▶ REQUIRED TASKS
**A)** In the hiking log, what average daily pace is given?
**B)** Print the stretch of the hiking log from "Close wildlife encounters" through "Twas a bear.".
**C)** Proceed with the hiking log from where it stops.

▶ TEXT BLOCK

=======

Close wildlife encounters
- I was sitting in the dark resting and enjoying the stars, when i look around (no light) and see a dark patch i didn’t remember. I shouted at it on the off chance it wasn’t a shrub and it galloped off. Twas a bear.
- A buck hiding in the bushes waited until the last second before he bounded away from me
- A bull took a threatening step towards me while i was trying to get around it’s herd
- A mouse (kangaroo rat?) Scurried right up to me while i was setting up camp
- I came upon a herd of cows with wide set glowing eyes
Physical State Stats
- Avg pace: 16.9 mi/day
- 1 slip and fall on pine needles
- Slipped 2 times in mud and almost fell in a muddy puddle
- 1 day of heat exhaustion
- 1 day with a headache
- 2 days with an overloaded pack
- 1 night with back pain
- 4 days of excruciating foot pain
- 1 day of hip bruises from heavy pack
- 1 day of displeased bowels
- 1 small cut
- 1 blister
- 2 hot spots
- 2 days of sore calves
Mental State Stats
- 2 audio books completed
- 2 days of existential dread
- times I felt scared = 4
- times I wanted a hiking partner = 2
Human Connection Stats
- The last time I saw another person on trail: at the trailhead at 3pm 10/26
- The longest stretch I’ve gone since seeing someone on trail: 93hrs
- 5 calls home (friends/fam/bf)

=======

▶ RECORDS
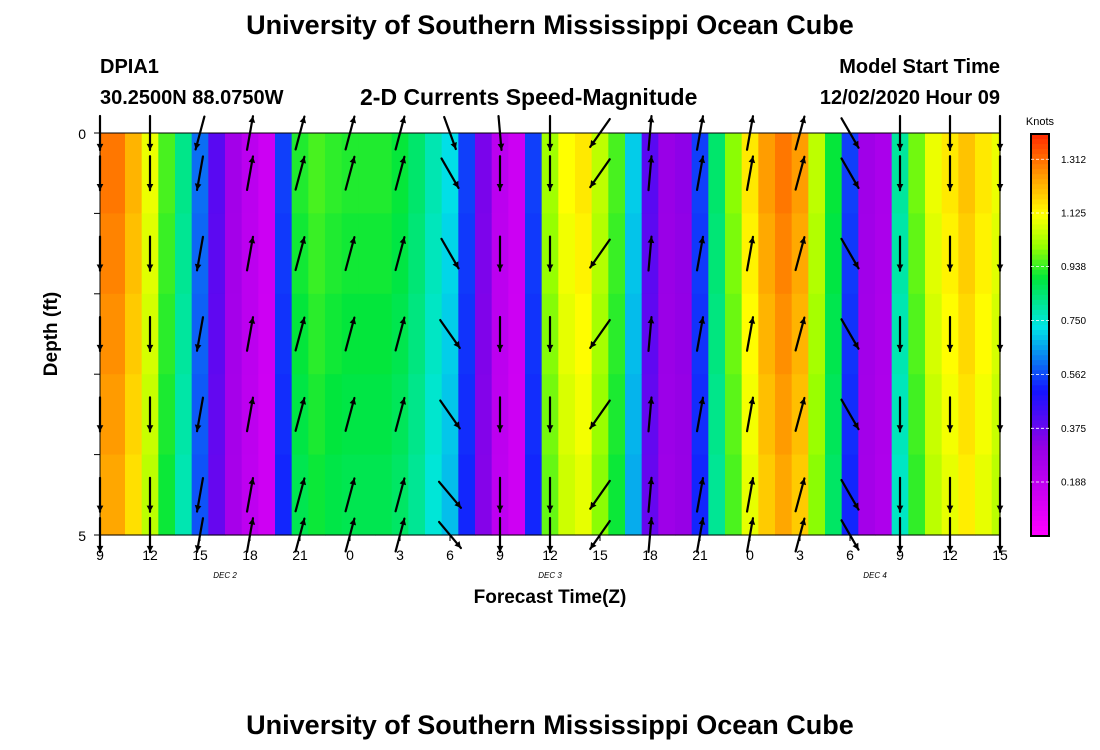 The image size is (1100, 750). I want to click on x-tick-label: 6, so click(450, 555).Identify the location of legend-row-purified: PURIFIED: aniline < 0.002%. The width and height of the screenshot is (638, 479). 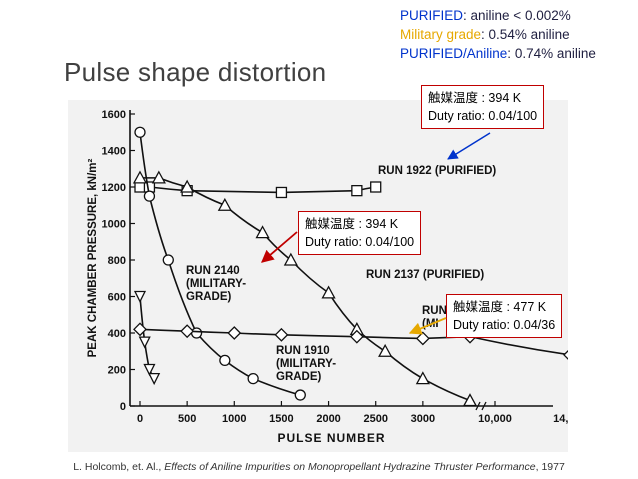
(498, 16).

=======

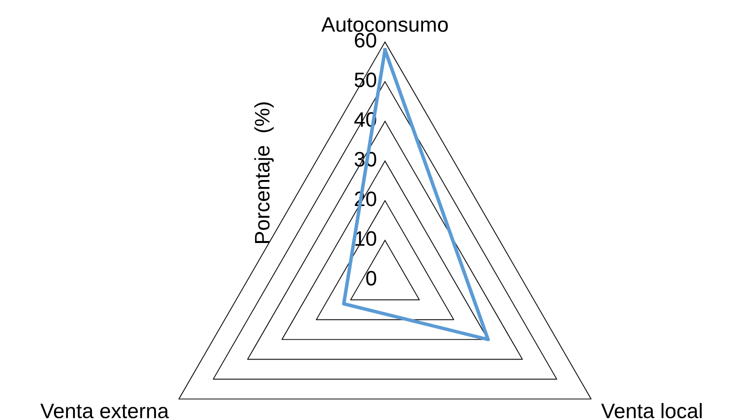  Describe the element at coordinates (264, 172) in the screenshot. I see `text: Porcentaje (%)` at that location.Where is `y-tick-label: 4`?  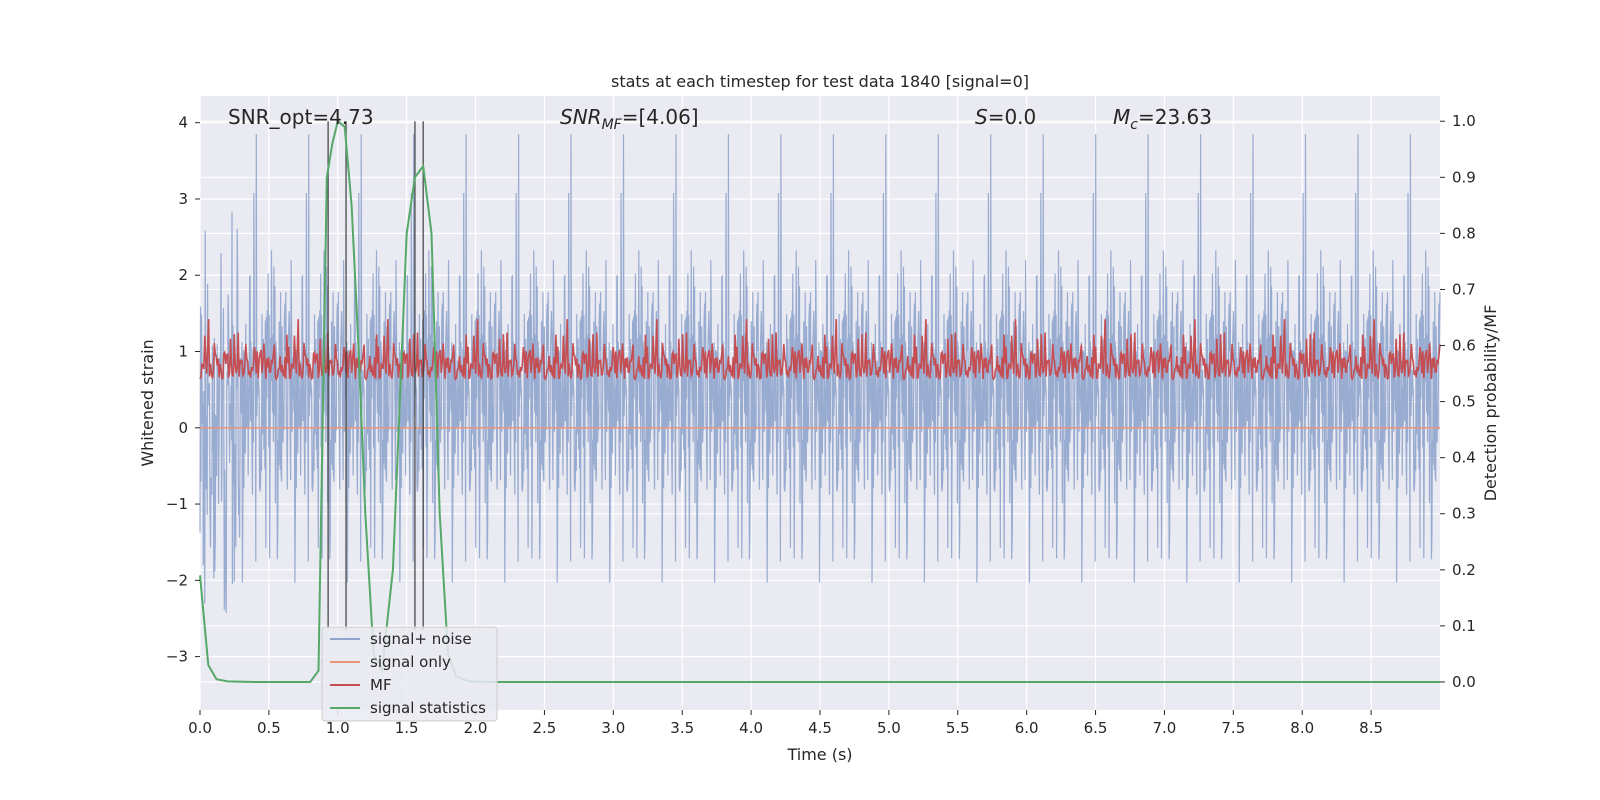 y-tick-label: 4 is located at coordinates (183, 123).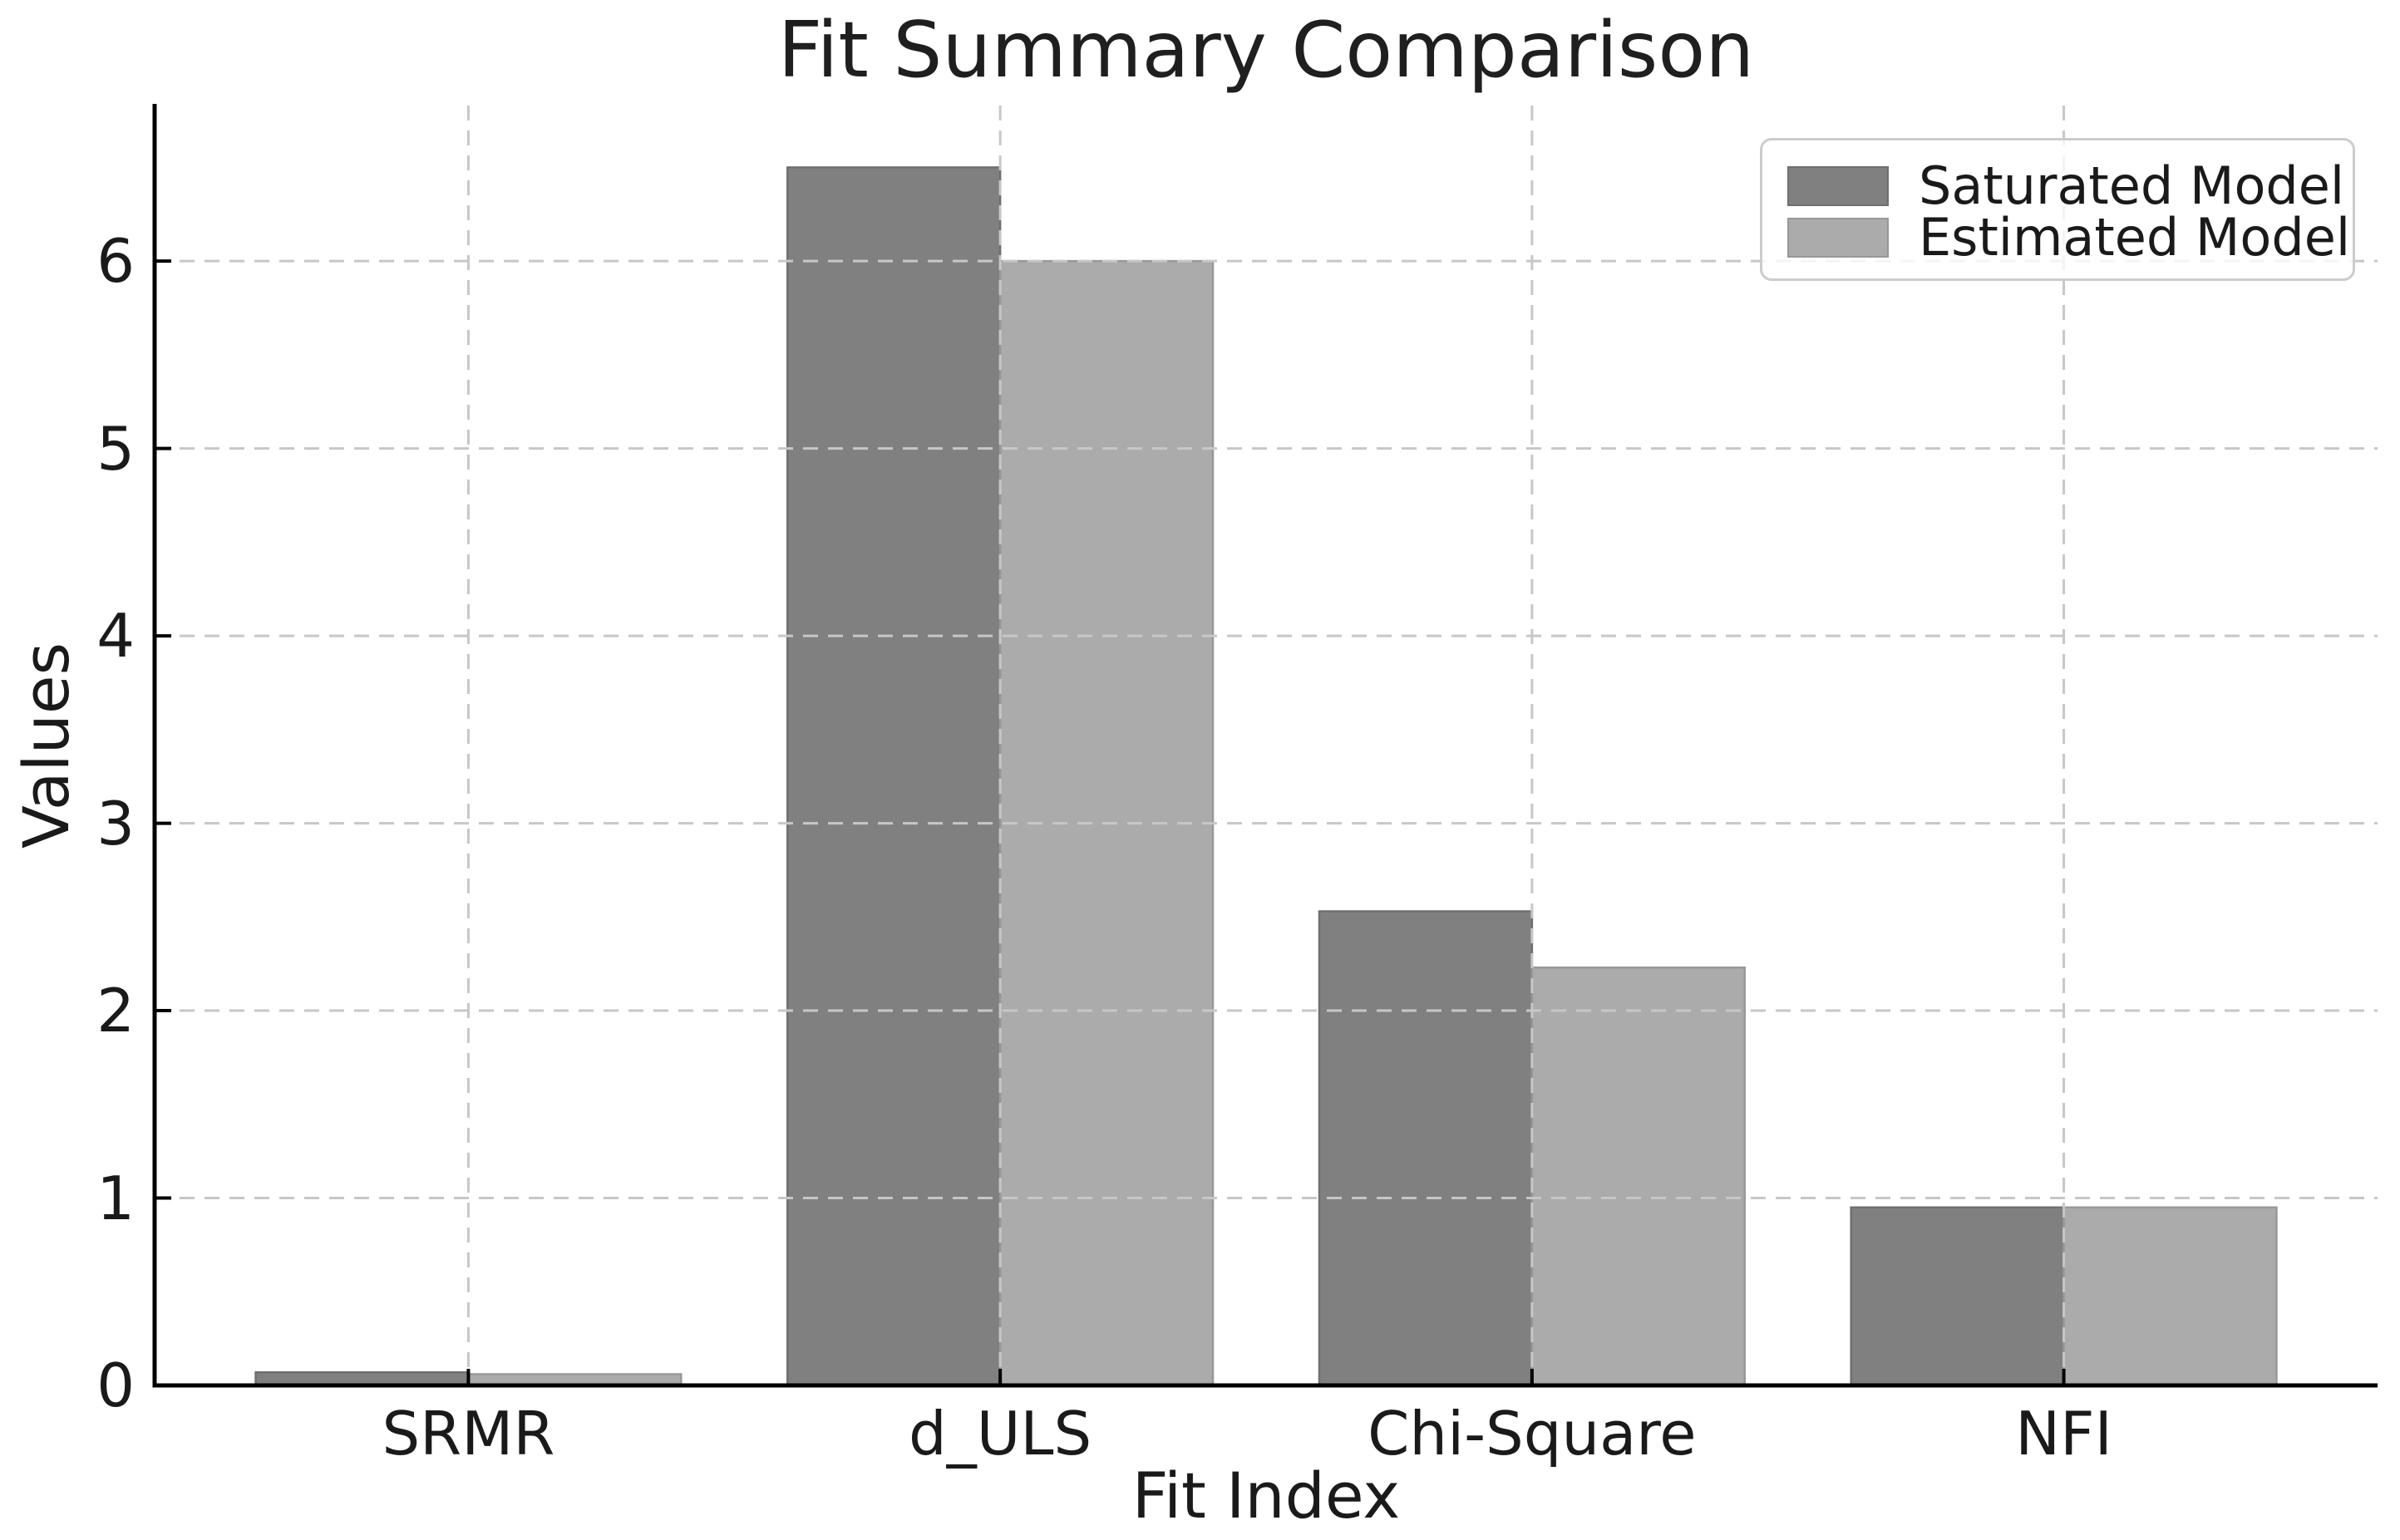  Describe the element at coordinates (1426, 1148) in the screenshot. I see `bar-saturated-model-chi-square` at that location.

=======

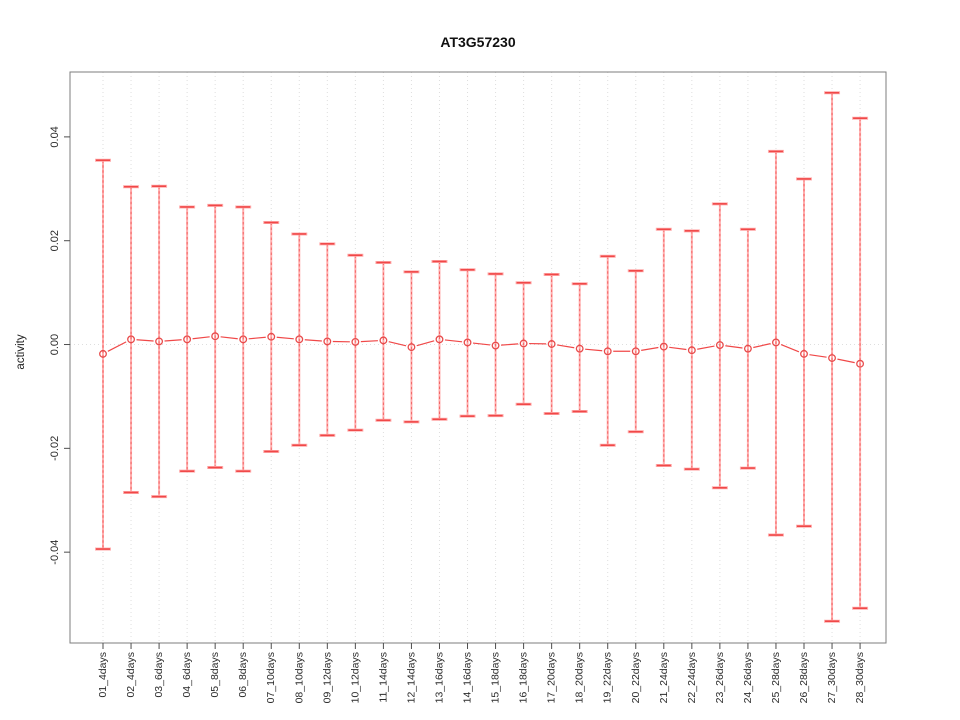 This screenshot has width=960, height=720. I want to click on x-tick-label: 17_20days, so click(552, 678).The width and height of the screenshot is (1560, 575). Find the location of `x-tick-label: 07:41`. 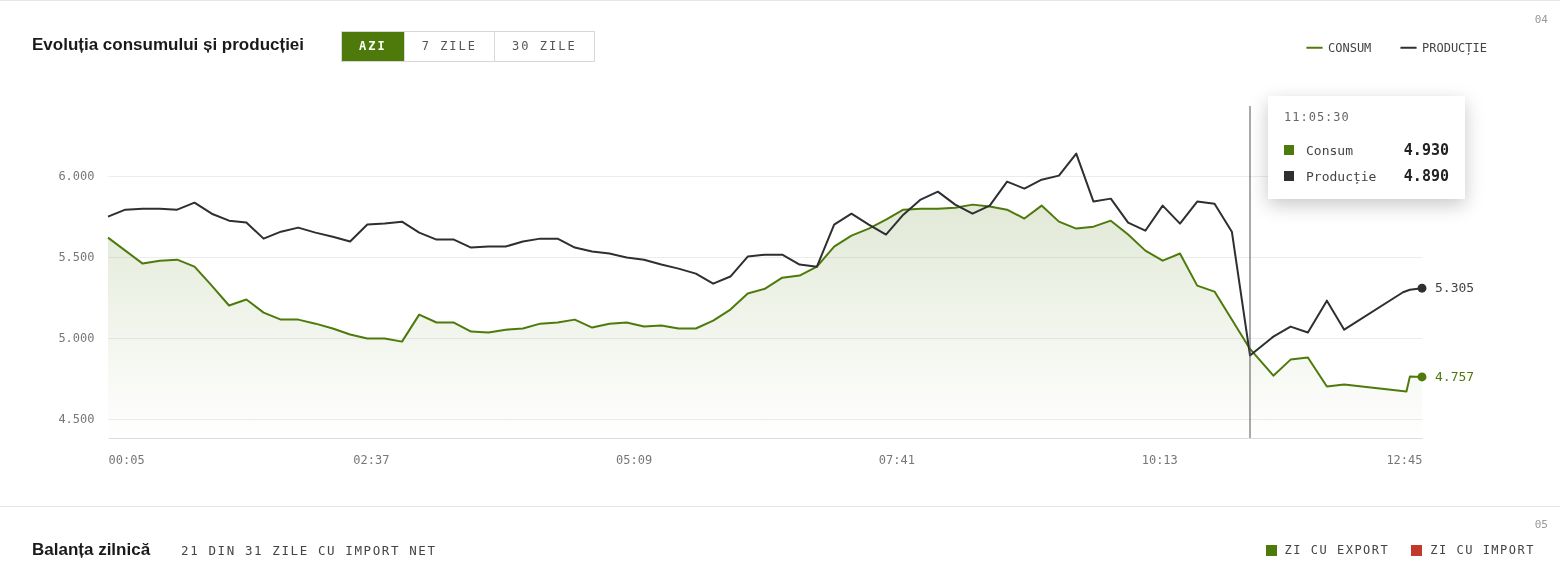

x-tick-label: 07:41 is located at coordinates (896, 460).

=======

▶ ANSWERS BELOW
**A)** 16.9 miles per day.

**B)**
Close wildlife encounters
- I was sitting in the dark resting and enjoying the stars, when i look around (no light) and see a dark patch i didn’t remember. I shouted at it on the off chance it wasn’t a shrub and it galloped off. Twas a bear.

**C)**
- 3 trail angels
- 4 tangible trail magic items/food/drink
Celestial Stats
- 3 shooting stars
- awake for 5 sunrises
- 1 lovely sunset
- 4 great nights of stars
Weather Stats
- 1 day that was miserably hot
- 2 gusty sections
- 1 morning with condensation soaking my tent and sleeping bag
- 1 day with patchy snow on the ground
- 1 frosty morning
Ecosystem stats
- 12 fabulous ecosystem/flora changes
- 4 Burn zones
- Dense chaparral
- Oak dominated
- Joshua tree forest
- Scattered Joshua trees
- Old growth Ponderosa pine
- Oak & pine dominated
- Deciduous oak dominated
- Pine dominated
- Mountain mahogany dominated
- Safe brush dominated
- Pine dominated
Geology stats
- What looks like purple and red lava rocks that have been worn down for years
- What looks like cheap grey concrete mixed with rocks
- Red fertile looking soil
- Rusty granite boulders occasionally spread about
- Fine granite gravel
Water Stats
- 2 water caches relied on
- Longest water carry: 23mi
- 2 times drinking janky water
PCT 2021 Series: Saturday October 30, mile 2078 to mile 2087.1 (9.1 miles, day 29)
Saturday I woke up at 5am for unknown reasons, but decided since I was up, I might as well get the most out of my day so I wouldn’t spend too much time in Tehachapi.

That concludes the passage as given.